Starting with the premise that time is money (and, on occasion, sanity) a Business Travel Coalition (BTC) survey concludes that 82 percent of those responding want the airlines to embrace Registered Traveler initiatives: fast-track security clearance that gets them through an airport’s prime bottleneck, the security checkpoint, with less hassle.
BTC ran the survey for FLO, a firm specializing in biometric credentialing processes and identification technologies for use in airports.
Eighty percent of survey respondents say they’re willing to spend some money to get through security faster - $99 for membership in a Registered Traveler program, a program that does not provide benefits such as not having to take off your coat, your shoes, or unpack your laptop.

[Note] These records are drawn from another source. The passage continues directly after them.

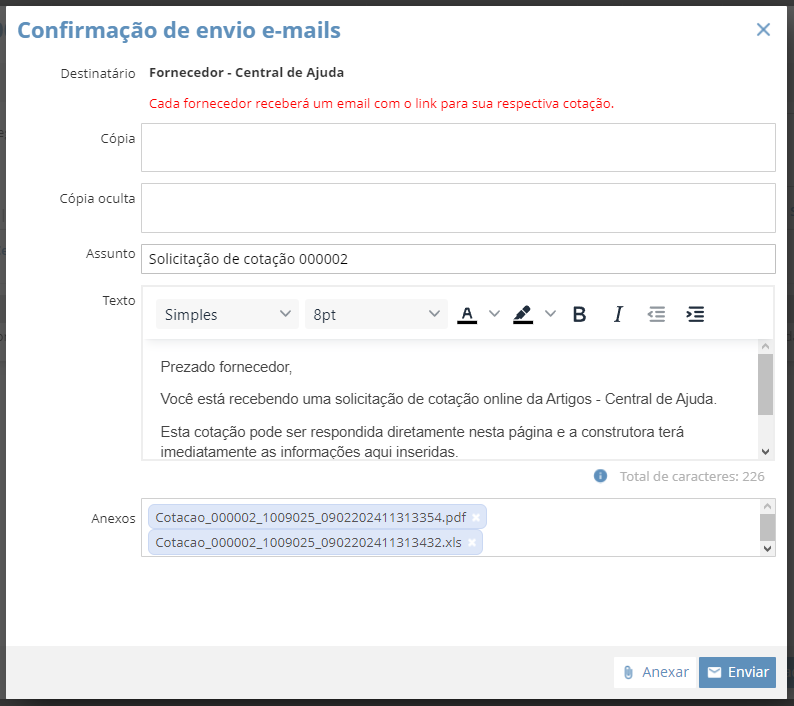The image size is (794, 706).
Task: Open the 8pt font size dropdown
Action: [x=376, y=315]
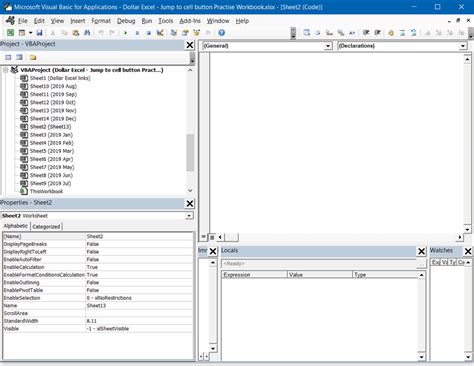The width and height of the screenshot is (474, 366).
Task: Open the (Declarations) procedure dropdown
Action: tap(463, 46)
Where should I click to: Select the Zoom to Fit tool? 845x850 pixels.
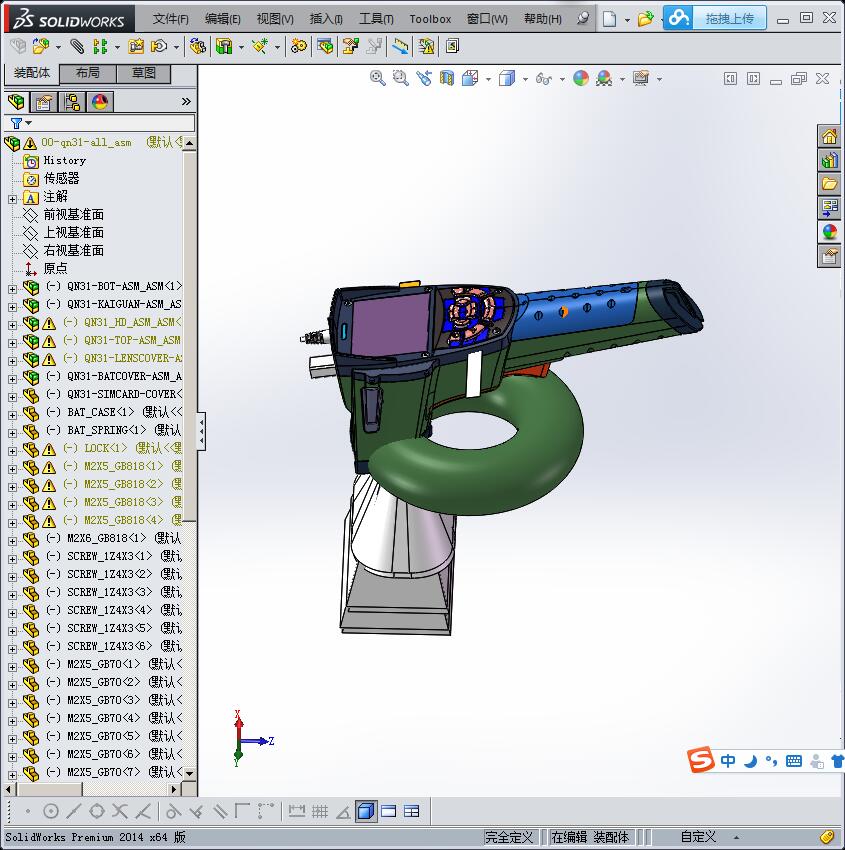378,78
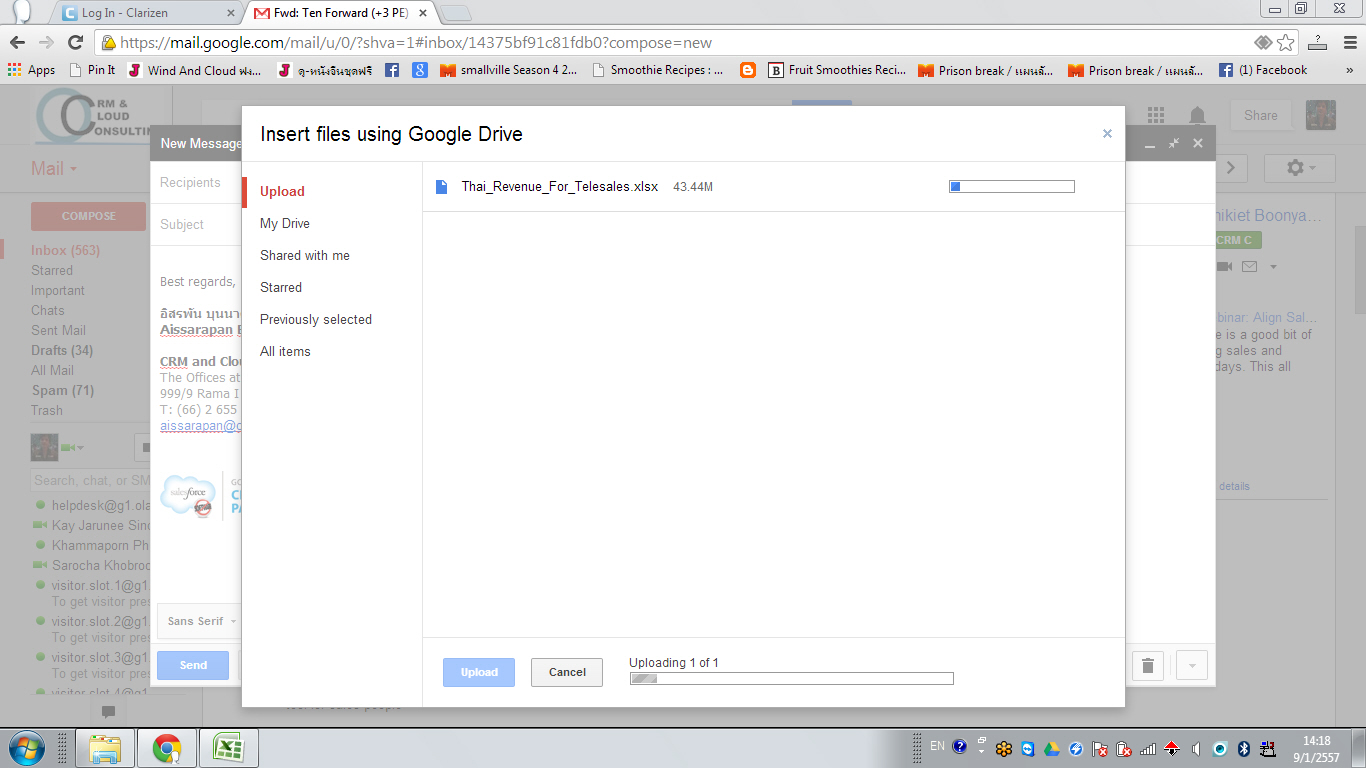Bookmark this page with the star icon
This screenshot has width=1366, height=768.
[1286, 43]
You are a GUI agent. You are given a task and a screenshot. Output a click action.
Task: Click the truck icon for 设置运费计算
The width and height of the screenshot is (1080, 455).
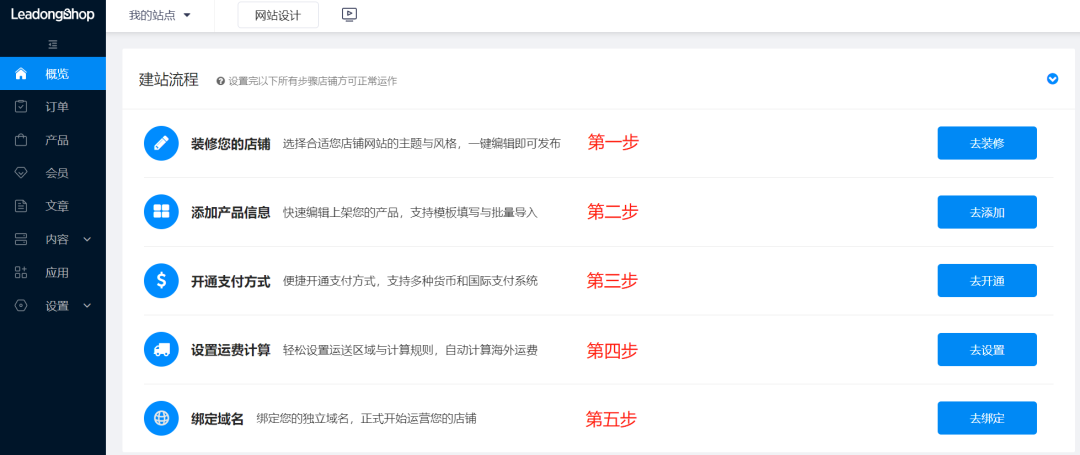click(x=160, y=350)
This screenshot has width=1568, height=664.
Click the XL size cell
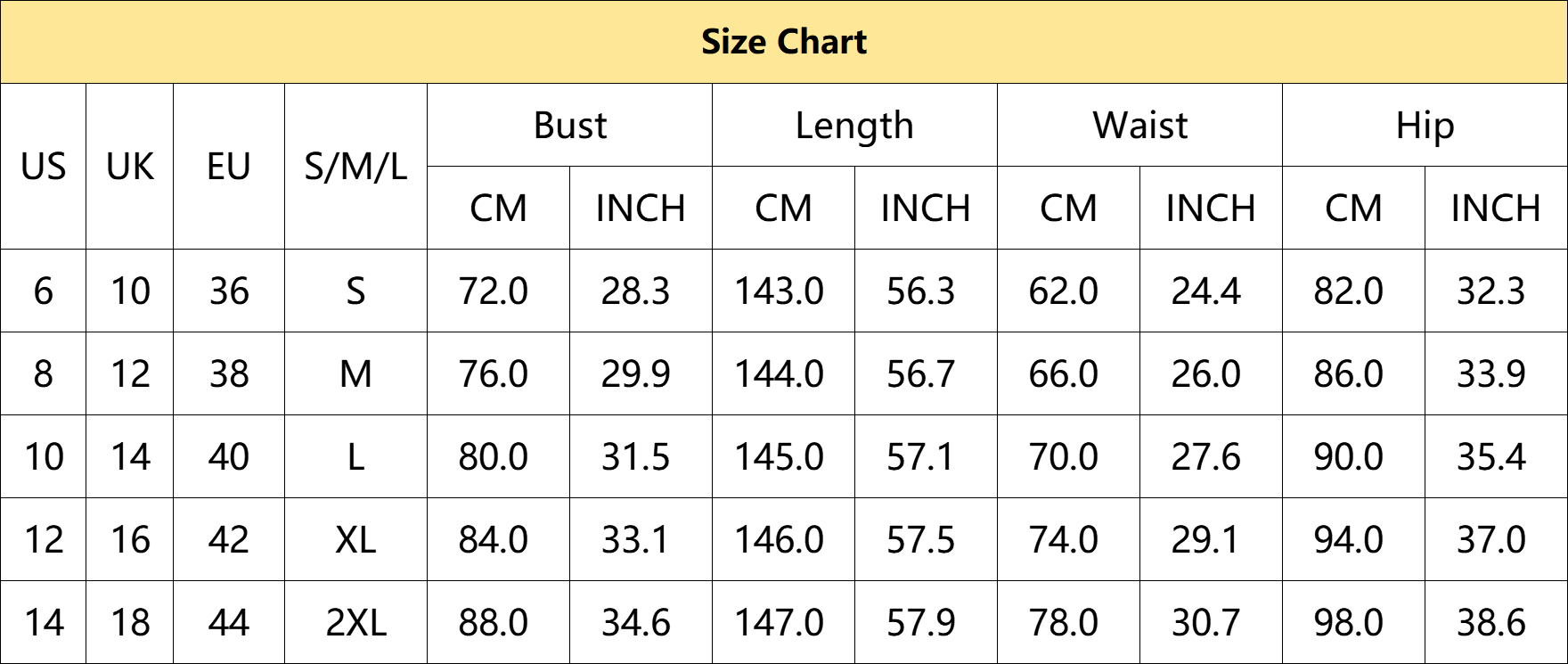[356, 539]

Registered Traveler efforts are aiming at eliminating precisely those kinds of burdens, but they aren’t up and running yet at least not on a consistent basis.

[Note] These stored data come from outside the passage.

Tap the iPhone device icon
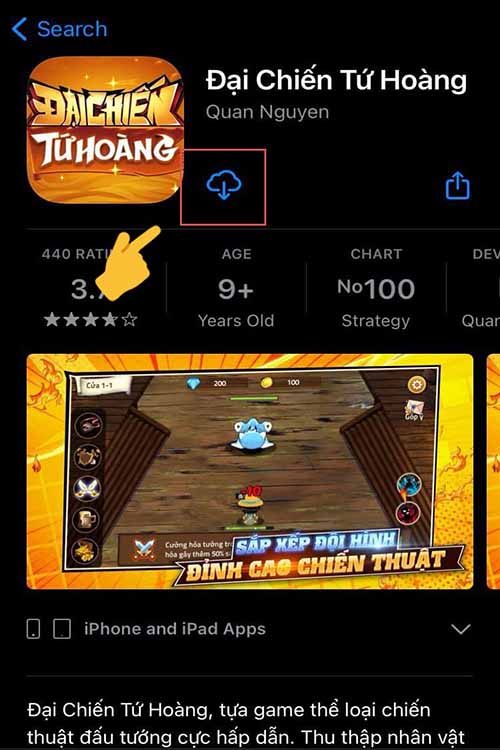The height and width of the screenshot is (750, 500). coord(33,629)
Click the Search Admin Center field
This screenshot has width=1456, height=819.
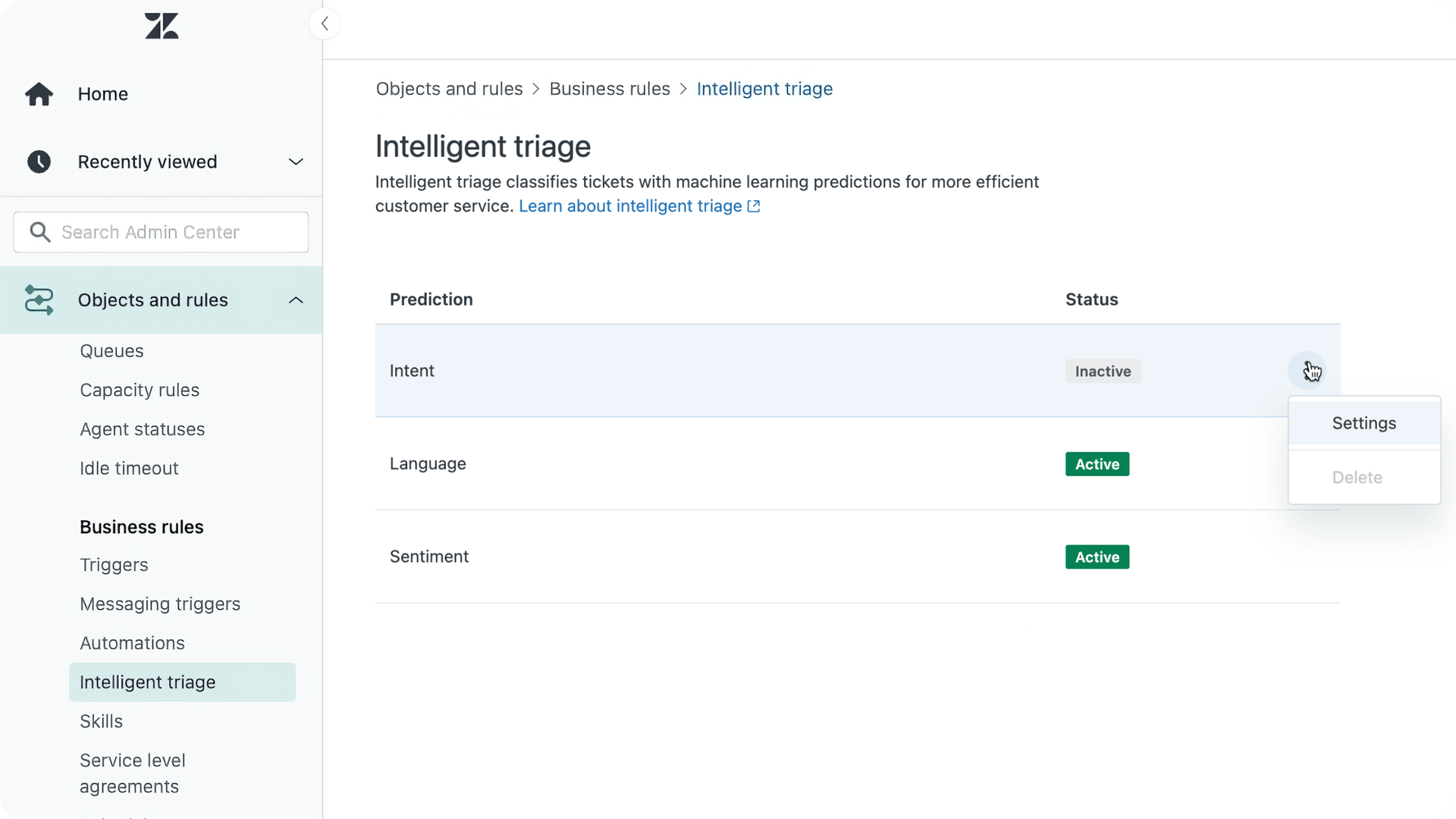161,232
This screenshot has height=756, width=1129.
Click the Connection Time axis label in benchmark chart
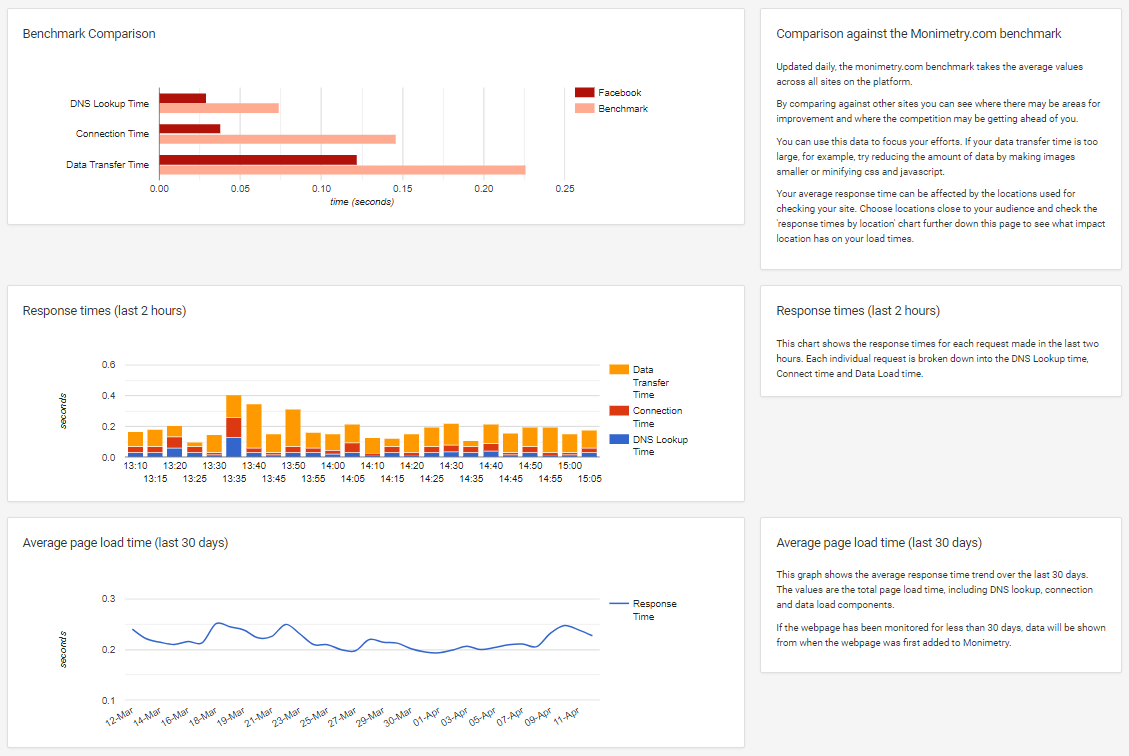coord(112,134)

“Travelers are indicating that not having to remove shoes or laptops would be a convenience,” argues FLO CEO Glenn Argenbright, but “what is truly convenient to them is expeditious security lane processing that is predictable and consistent from airport to airport”. It’s the lack of consistency among Transportation Security Administration checkpoints that puts passengers in a position where they can’t plan their trips with any degree of exactitude.
The Business Travel Coalition found that 38 percent of those responding to its survey say they would be extremely or very interested in paying another $199 for membership in a program that goes beyond security processing, one that would give them reserved parking at the airport, remote baggage check-in at hotels, and global assistance.

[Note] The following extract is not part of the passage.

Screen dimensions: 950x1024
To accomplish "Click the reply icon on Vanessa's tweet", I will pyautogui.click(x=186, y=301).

BTC Chairman Kevin Mitchell calls early Registered Traveler initiatives “RT 1.0”. The kinds of add-ons Mitchell envisions would be what he terms “RT 2.0 – more mature, customer-responsive”.
Perhaps the most highly visible RT firm in the marketplace is Clear. It operates fast-track security lanes under TSA regulations at seven airports, and is about to open lanes at five other fields. Starting in Orlando a couple of years back, Clear now has some 52,000 members.
Some observers believe that for any form of Registered Traveler to really take off, and sign up the number of people it needs to ultimately succeed, TSA must somehow allow fully shod travelers, with packed laptops, and wearing coats to pass through security without having to shed these items.
Other entities, such as FLO, believe — for now — that it is enough that passage through security be predictable and faster.
This much seems sure: in the coming months fliers will be voting with their pocketbooks on how successful the RT system is going to have a chance to become.